É como uma cegueira que promove a ruptura com a nossa própria essência, a compaixão, o cuidado, a solidariedade...

Estamos cegos. Cegos que vêem. Cegos que, vendo, não vêem.

Nesta sociedade actual falta-nos filosofia, reflexão, pensar... e precisamos do trabalho de pensar! Mas sem ideias nem ideais, não vamos a parte nenhuma…

Falamos muito ao longo destes últimos anos dos direitos humanos, mas simplesmente deixamos de falar de uma coisa muito simples... que são os deveres humanos, que são sempre deveres em relação aos outros, sobretudo.

E é essa indiferença em relação ao outro, essa espécie de desprezo do outro… tem algum sentido numa situação ou no quadro de existência de uma espécie que se diz racional…?

O egoísmo pessoal, o comodismo, a falta de generosidade, as pequenas cobardias do quotidiano, tudo isto contribui para essa perniciosa forma de cegueira mental... que consiste em estar no mundo e não ver o mundo ou só ver dele o que, em cada momento, for susceptível de servir os nossos interesses…


14 junho 2011

Adamastor, o miradouro do mostrengo...


O miradouro, de que o Adamastor é hoje o herdeiro, o porteiro, o espantalho e o herói petrificado, tem um quiosque de cerveja; o preço da imperial, bastante aceitável, atrai multidões de estudantes.

O local está na moda, inteligentemente empoleirado no céu de Lisboa, sobre os guindastes do porto.
À noite, atrai as aves nocturnas do álcool e dos fumos, que a madrugada cega.
- Traga-me uma imperial e uns tremoços, por favor!


Mas quem é Adamastor? Um potentado local? Um pirata destruidor de caravelas? Um violador de mulheres brancas?

"Eu sou esse oculto e grande Cabo a que vós chamais Tormentório... Aqui a africana cota acabo, neste meu nunca visto promontório, que se estende ao Pólo Antárctico, e que a vossa ousadia tanto ofende."

Adamastor, génio ferido... não violaram os temerários Portugueses o seu território? O seu nome significa o indomável. É um titã, herdeiro da mitologia grega, que o poeta português arranca à sua revolta contra Zeus para o colocar como guardião do cabo da futura Boa Esperança, sentinela ameaçadora, colosso indestrutível.
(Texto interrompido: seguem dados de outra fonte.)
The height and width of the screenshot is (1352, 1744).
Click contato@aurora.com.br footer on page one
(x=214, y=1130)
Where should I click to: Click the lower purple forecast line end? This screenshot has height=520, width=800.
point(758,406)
Para tornar imenso o feito de Vasco da Gama, era necessário que à sua audácia de explorador viesse acrescentar-se uma vitória sobre o mundo sobrenatural.

Camões dá então voz ao gigantesco rochedo que barra a rota dos navegadores; fá-lo surgir, entidade em fúria, dotada de grande capacidade para exprimir o seu rancor e ameaçar os futuros navegantes com as piores represálias.
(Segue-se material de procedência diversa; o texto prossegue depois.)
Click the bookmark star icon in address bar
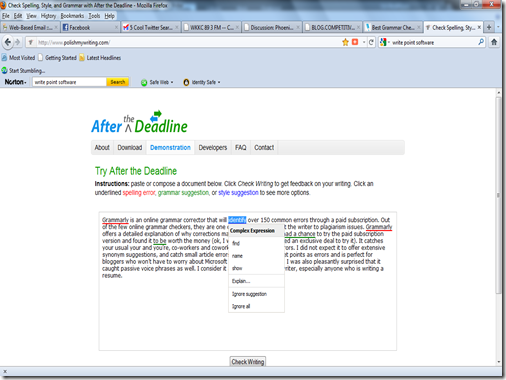Viewport: 506px width, 380px height. (x=345, y=42)
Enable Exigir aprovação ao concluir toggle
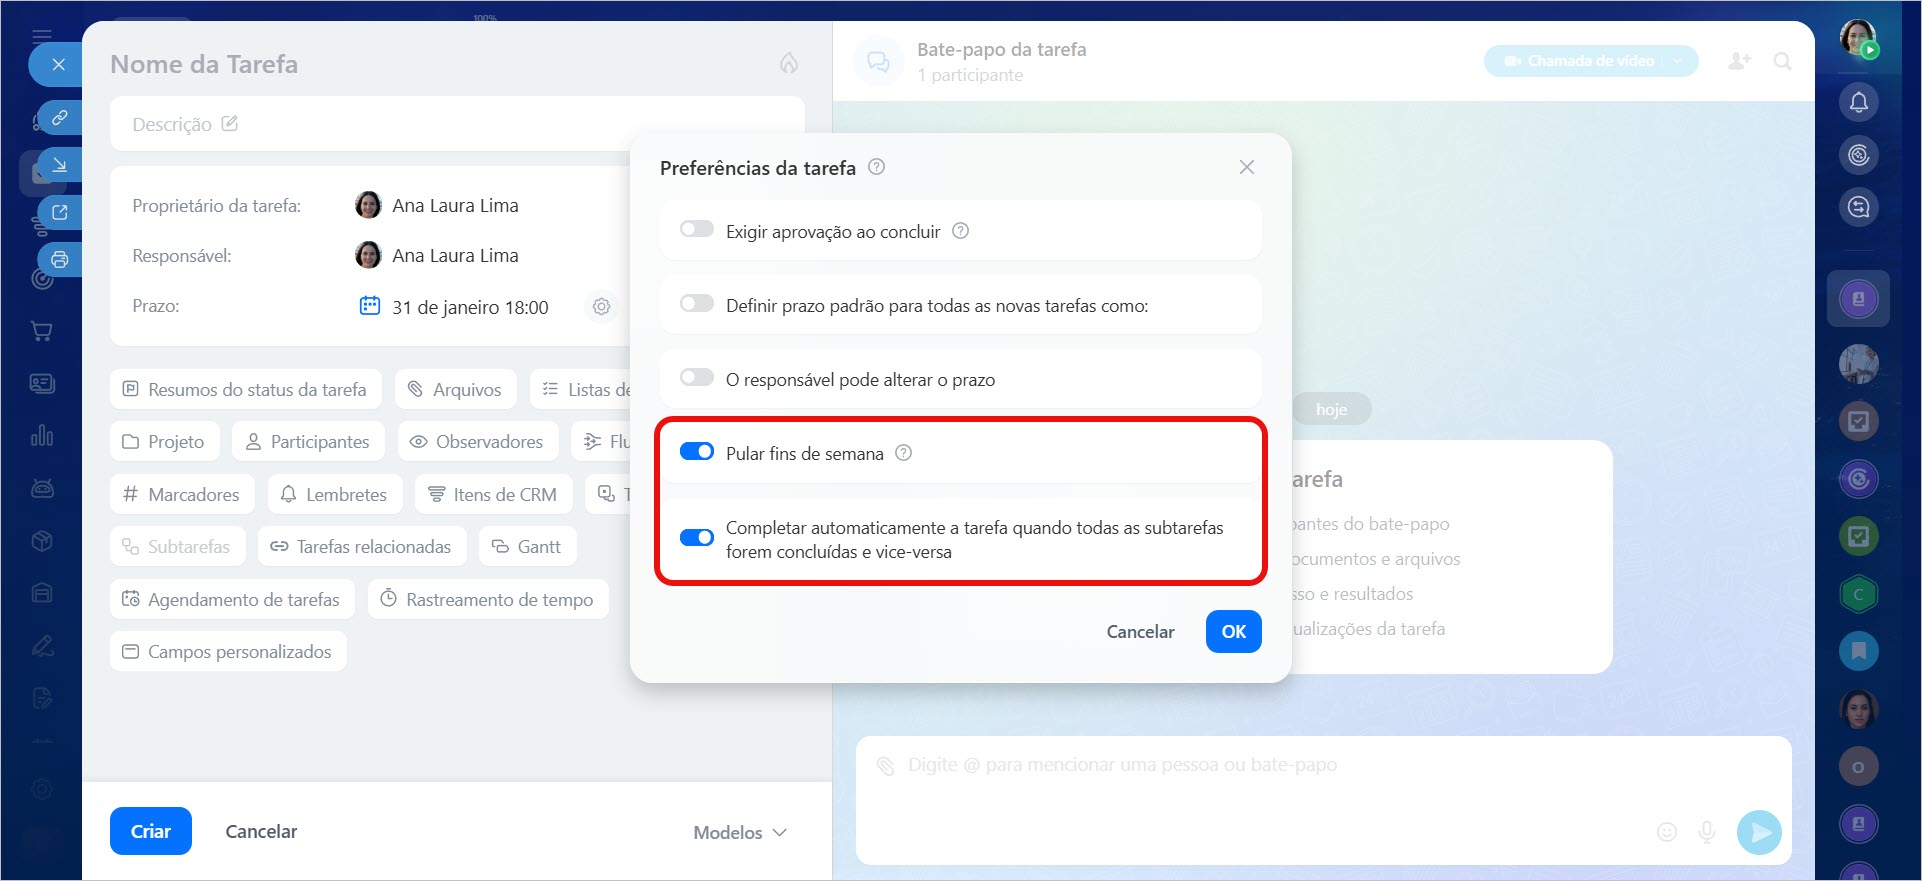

Sob a pena de Camões, o retrato que Vasco da Gama dele faz justifica o terror dos marinheiros, que se lançaram ao chão: "... Uma forma robusta e vigorosa, de disforme e grandíssima estatura; o rosto carregado, a barba esquálida, os olhos encovados, e a postura medonha e má e a cor terrosa e pálida; cheios de terra e crespos os cabelos, a boca negra, os dentes amarelos."


É tal e qual ele, petrificado no miradouro de Santa Catarina. Eis agora o Adamastor em Lisboa, prisioneiro da pedra, debatendo-se como um Prometeu negro, vencido.
Vocifera sobre o porto, lança um grande grito mudo, despedaçado pelas arestas da grade: é o estertor de uma terra violada, de um cabo assediado, de uma inocência pervertida.
Os náufragos da cidade reconheceram o seu herói e instauraram a selva junto ao seu rochedo, sob a sua máscara grotesca.
Porque o Adamastor foi representado feio e assustador, como um aborto da natureza, fruto dos preconceitos de Camões, transplantados para a terra de Ulisses.
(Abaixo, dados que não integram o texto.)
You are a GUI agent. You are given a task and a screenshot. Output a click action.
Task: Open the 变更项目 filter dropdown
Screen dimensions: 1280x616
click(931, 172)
A escultura data de 1927. Os irreverentes da noite pintaram-lhe os lábios de verde, maquilhagem estúpida de grafitistas que ladram à Lua, lançam beatas por terra e sujam o chão.
O Adamastor arqueja, sofre, ruge, rei encalhado, segredo desvendado, extremidade do corpo de África trazida cativa.
Sobre a sua cabeça crespa, de pedra bruta, mal desbastada, passa um helicóptero, um avião; o comboio ronca a seus pés, os barcos apitam, trocistas; sabem que o caminho está livre, que o cabo foi vencido, que o monstro há muito está preso nas malhas da ordem, a norte.
O chão está juncado de cacos de garrafas partidas, que brilham ao sol como vidrilhos brandidos pelos conquistadores sob o nariz dos monarcas ditos primitivos.